Sunday, May 31, 2009

Cleantech Chronicles: Beginning... Talking Marketing

The time is right to talk Cleantech Marketing. However, before beginning, let’s start with a good working definition of the market. One can be found, no surprise, in Wikipedia:

Cleantech is a term used to describe knowledge-based products or services that improve operational performance, productivity, or efficiency while reducing costs, inputs, energy consumption, waste, or pollution. Its origin is the increased consumer, regulatory and industry interest in clean forms of energy generation—specifically, perhaps, the rise in awareness of global warming, and the impact on the natural environment fom the burning of fossil fuels. The term Cleantech is often associated with Venture Captial funds.

Venture Capital funds? More on that important, highly related topic later!

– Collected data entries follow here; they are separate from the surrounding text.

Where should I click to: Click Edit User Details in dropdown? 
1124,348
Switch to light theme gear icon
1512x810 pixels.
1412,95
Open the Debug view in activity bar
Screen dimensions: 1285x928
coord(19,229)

Interestingly enough, Cleantech, and its related first cousin, Greentech, are not referenced in Miriam-Webster's dictionary. In fact, the first word M-W offers when searching Cleantech online is clean-cut! We ARE talking about a nascent industry after all.

Now that we've mined Wikipedia for a solid market definition, let's break that definition down to a more segmented description. Mike Harding, one of the entrepreneurs behind Montara Energy Ventures, along with other industry participants and observers, provides one:

  • Conservation Cleantech
  • Transportation Cleantech, and
  • Energy (aka Electricity) Cleantech.

Each of these segments are distinct in their own way, with a related ecosystem of investors, start-ups, media and analysts. That’s not to say there are no interrelationships between the three… there are. However, the use of these three segments separately as a working definition, particularly when talking about Cleantech Marketing, will prove useful.

Before examining each, its also worth noting that there are four important parameters that over-arch and help define the three segments from a start-up view. They are related, and include short-tail and long-tail investment, and high, or low, up-front capital costs. These four parameters, which we'll examine, have a material, influential affect on marketing scope related to the start-ups represented in each sector.

Let’s jump back to our definitions of the three Cleantech segments, starting with Transportation Cleantech. A good example is the company Better Place. This is a company that knows how to get noticed. A Google search titled 'Better Place Batteries' results in over 12 million listings.

Venture-backed Better Place, based in Palo Alto, CA, came up with a novel way to reduce dependency on oil through the creation of a market-based transportation solution that supports electric vehicles. Think gas stations everywhere that, instead of dispensing gas, switch out your nearly depleted car battery with a fully charged one. You're in and out in minutes, just like pumping gas using today's model.

A great example, widely recognized, of Transportation Cleantech. One key item to note is the construction cost of each of Better Place's battery switching stations: $500,000. The good news is that is about half the cost of building a traditional gas station. The bad news is the company's business model calls for MANY battery switching stations to give drivers the coverage they will need. That translates to very high capital costs for this transportation start-up.

However, the company has much going for it, including a charismatic CEO, Shai Agassi, strong executive team, blue-chip investors such as VantagePoint Partners and Morgan Stanley, and growing government support. Including early government support from Israel. And, a consumer market that appears to be moving steadily toward electric and hybrid car use. This is a company, in spite of high initial 'CAPEX' costs, that has many elements in-place that support the potential for a successful global marketing effort.

Now, if only the price gap between a hybrid/electric model and a standard gas model automobile would shrink to a more reasonable level. In some cases, today's hybrid model is as much as $10,000 more than the same model gas model. For the average US consumer, a small Toyota Prius or Honda Civic may pay for the price difference after 3-5 years, but what about an SUV? And, SUV's remain popular in the US. Will consumers pay the higher freight? A good summary of this issue can be found here: http://personalbudgeting.suite101.com/article.cfm/hybrid_suvs_is_better_gas_mileage_worth_cost

Speaking of CAPEX costs and the unimportance of marketing, let's examine Cleantech Energy. There are many examples here, but generally we are talking about setting up a power source and then supplying it. The power source could be geothermal, solar, wind or hydro. Some stretch that source to include nuclear power. Generally, all are considered energy that is environmentally friendly, non-polluting and are believed to lower carbon emissions, in the process creating less pollution. Most are usually placed in the 'output' context of electricity.

Many sell their output as Cleantech power directly to govermental entities such as cities or states, or to the for-profit energy companies that supply those cities, states or nations. The reality for many Cleantech Energy start-ups is that they must solve to a very high CAPEX model. That model includes a requirement for land, physical plant, often onerous govermental regulatory requirements, and complex negotiations covering major, long term contracts with commercial or govermental customers.

While there is an argument for some marketing among key constituencies that influence land use decisions, regulatory passage, and approvals from elected officials and their voting publics, it is brand marketing only. There appears to be little need for demand generation marketing, or the creation of qualified leads that transition to new customers. Cleantech Energy start-ups know who their target customers are. And those customers are finite.